2. Check for consistency with prior theory
There was never enough theorising about what statistics anxiety really was before this scale was developed, so theory won’t help us much here
That said, we didn’t get any unexpected factors, so we don’t need to explore methodological artefacts
3. Consider cross-loadings and weak factors
We have already explored cross-loadings and spotted that MR1 and MR2 may not be reflecting constructs exactly as expected
We didn’t have factors with very low loadings or few items; if we did, we’d likely drop them
4. Factor correlations and construct overlap
High correlations between factors do suggest a broader construct, but is that Statistics Anxiety, or perhaps something more general?
Follow up research should explore that
5. Triangulate with other evidence
- We have only focussed on EFA so far and haven’t carried out these checks
Reporting EFA Results
What to Report In-Text
As we’ve seen, there is a lot that goes into a (good!) EFA, meaning there is a lot to report.

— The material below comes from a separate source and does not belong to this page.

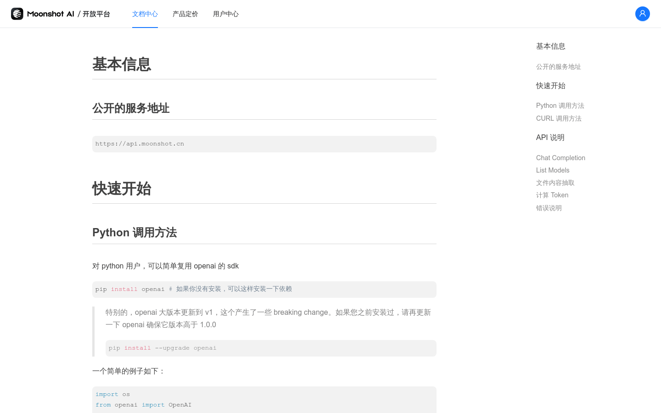Open the 产品定价 page

(185, 14)
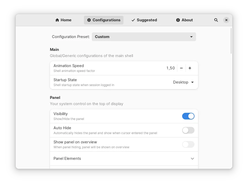Switch to the Suggested tab

pyautogui.click(x=147, y=20)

In the results section you focus primarily on presenting the statistical information. Theoretical interpretations are elaborated on in the Discussion section.
The most important things to include in-text are:
Extraction method
Rotation method
Factor retention rationale (especially if there were discrepancies between indicators)
Number of factors
Factor names (briefly - keep the discussion for the Discussion)
Factor loading summary (full loadings, including any removed and why, to be reported in a table — see below)
Factor correlations (if oblique)
Variance explained overall and by each factor
🤔 How would you report the results from this EFA in-text?
An exploratory factor analysis was conducted using minimum residual (MINRES) extraction with oblimin oblique rotation, allowing factors to correlate. Factor retention was guided by multiple criteria: the scree plot suggested a three-factor solution, whereas parallel analysis indicated seven factors. As parallel analysis can over-factor in large samples, and the fourth factor onwards explained very little additional variance, a three-factor solution was retained.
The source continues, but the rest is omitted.